Extracted entries –
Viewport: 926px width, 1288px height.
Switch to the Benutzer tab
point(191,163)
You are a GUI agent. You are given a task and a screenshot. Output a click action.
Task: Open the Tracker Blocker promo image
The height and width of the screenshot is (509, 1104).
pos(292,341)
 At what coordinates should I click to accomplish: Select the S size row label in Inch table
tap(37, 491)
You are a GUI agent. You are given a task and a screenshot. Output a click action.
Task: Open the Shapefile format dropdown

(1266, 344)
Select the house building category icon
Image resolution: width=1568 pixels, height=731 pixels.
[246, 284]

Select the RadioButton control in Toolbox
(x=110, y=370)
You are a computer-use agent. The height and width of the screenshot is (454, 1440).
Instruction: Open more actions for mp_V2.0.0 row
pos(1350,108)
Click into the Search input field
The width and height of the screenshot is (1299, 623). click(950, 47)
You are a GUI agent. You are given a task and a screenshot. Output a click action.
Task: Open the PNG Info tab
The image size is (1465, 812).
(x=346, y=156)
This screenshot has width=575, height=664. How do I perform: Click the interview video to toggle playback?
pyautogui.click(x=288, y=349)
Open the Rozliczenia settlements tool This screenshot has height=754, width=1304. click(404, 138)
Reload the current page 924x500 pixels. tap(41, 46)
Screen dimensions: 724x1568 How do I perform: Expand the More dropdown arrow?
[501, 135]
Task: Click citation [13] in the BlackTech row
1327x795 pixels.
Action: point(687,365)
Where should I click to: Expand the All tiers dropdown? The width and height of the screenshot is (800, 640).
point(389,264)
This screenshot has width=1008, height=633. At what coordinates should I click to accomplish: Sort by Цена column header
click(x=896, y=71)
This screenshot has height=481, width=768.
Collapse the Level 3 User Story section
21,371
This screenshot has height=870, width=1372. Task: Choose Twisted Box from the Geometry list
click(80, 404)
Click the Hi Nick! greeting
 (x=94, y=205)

What to work on – Each line from the top of the material above, through the one that contains "Reload the current", should be restated word for word.

Your response –
Viewport: 926px width, 1288px height.
Switch to the Benutzer tab
point(191,163)
You are a GUI agent. You are given a task and a screenshot. Output a click action.
Task: Open the Tracker Blocker promo image
The height and width of the screenshot is (509, 1104).
pos(292,341)
 At what coordinates should I click to accomplish: Select the S size row label in Inch table
tap(37, 491)
You are a GUI agent. You are given a task and a screenshot. Output a click action.
Task: Open the Shapefile format dropdown

(1266, 344)
Select the house building category icon
Image resolution: width=1568 pixels, height=731 pixels.
[246, 284]

Select the RadioButton control in Toolbox
(x=110, y=370)
You are a computer-use agent. The height and width of the screenshot is (454, 1440).
Instruction: Open more actions for mp_V2.0.0 row
pos(1350,108)
Click into the Search input field
The width and height of the screenshot is (1299, 623). click(950, 47)
You are a GUI agent. You are given a task and a screenshot. Output a click action.
Task: Open the PNG Info tab
The image size is (1465, 812).
(x=346, y=156)
This screenshot has width=575, height=664. How do I perform: Click the interview video to toggle playback?
pyautogui.click(x=288, y=349)
Open the Rozliczenia settlements tool This screenshot has height=754, width=1304. click(404, 138)
Reload the current page 924x500 pixels. tap(41, 46)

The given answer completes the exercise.